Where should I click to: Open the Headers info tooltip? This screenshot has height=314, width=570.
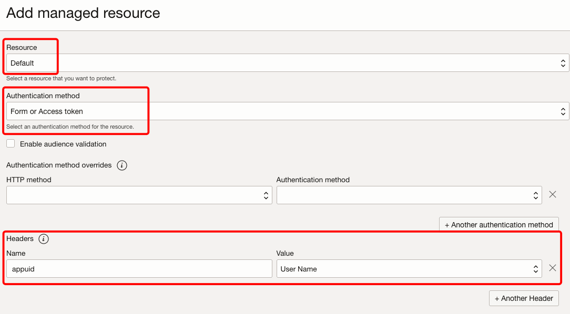pos(44,238)
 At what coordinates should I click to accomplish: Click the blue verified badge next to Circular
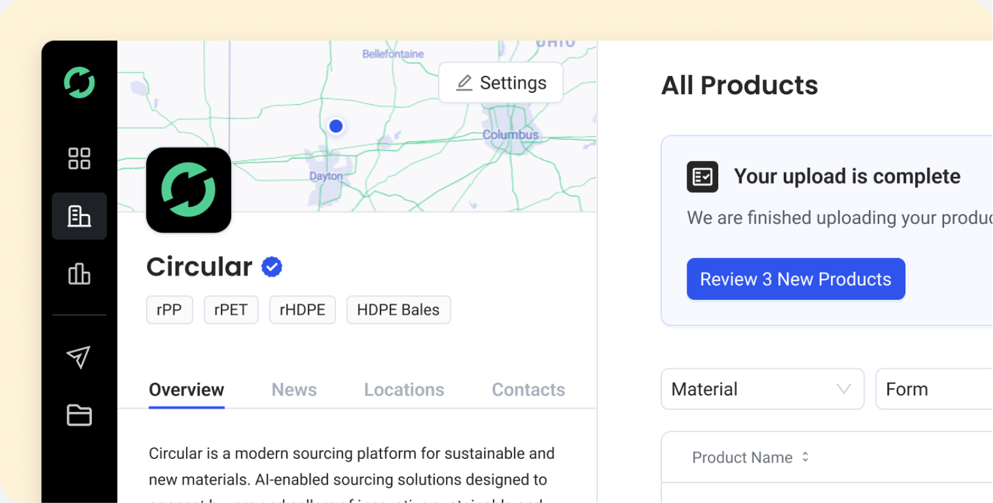click(x=272, y=267)
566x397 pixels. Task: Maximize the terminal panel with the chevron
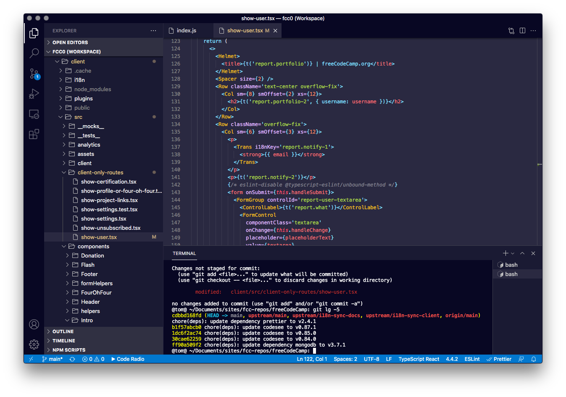[522, 253]
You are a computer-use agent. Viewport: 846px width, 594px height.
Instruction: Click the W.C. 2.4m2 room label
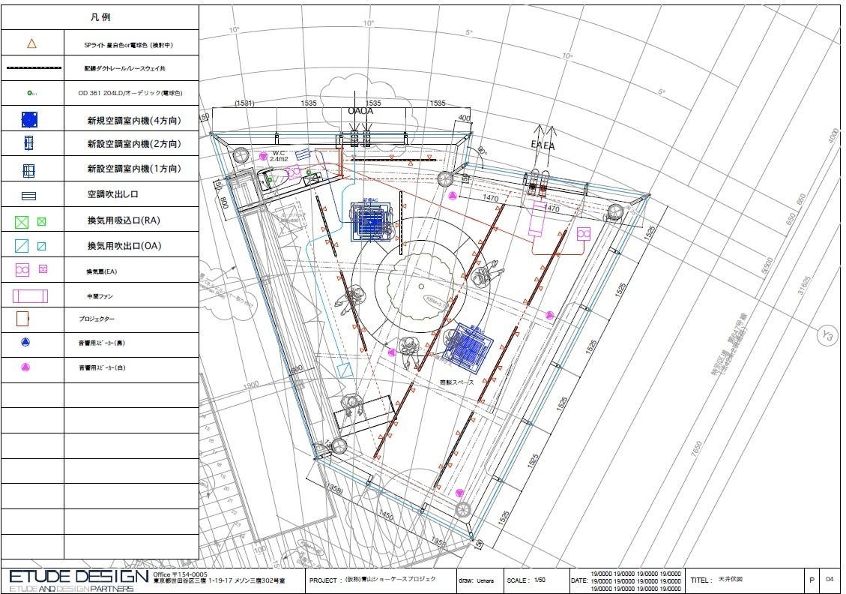click(279, 156)
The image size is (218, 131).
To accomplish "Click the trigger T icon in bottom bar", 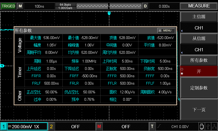I will coord(152,126).
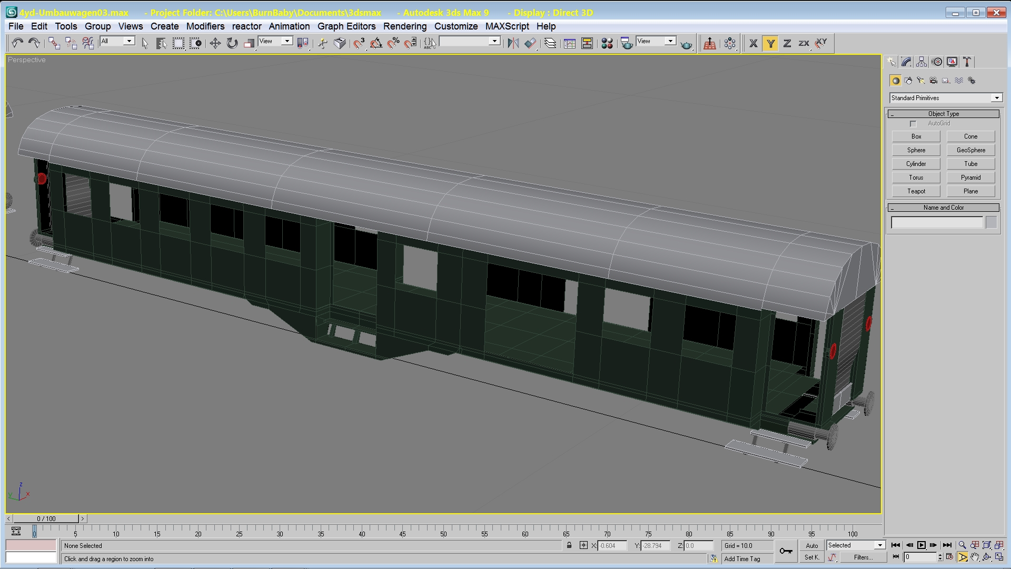Activate the Select and Rotate tool
The image size is (1011, 569).
point(232,43)

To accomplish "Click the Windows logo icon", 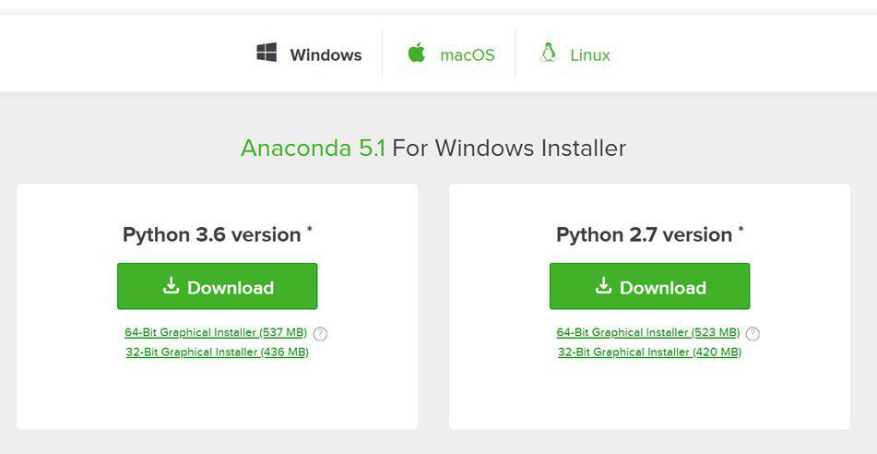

────────

> **What to produce**
Print the listing above starting at its first line and ending at the line that contains "click(279, 156)", inclusive of both ends. Omit the pictures from your output.

> **Finished exercise**
Where should I click to: Open the Headers info tooltip? This screenshot has height=314, width=570.
pos(44,238)
 At what coordinates should I click to accomplish: Click the blue verified badge next to Circular
click(x=272, y=267)
566x397 pixels. Task: Maximize the terminal panel with the chevron
[522, 253]
You are a computer-use agent. Viewport: 846px width, 594px height.
Instruction: Click the W.C. 2.4m2 room label
click(279, 156)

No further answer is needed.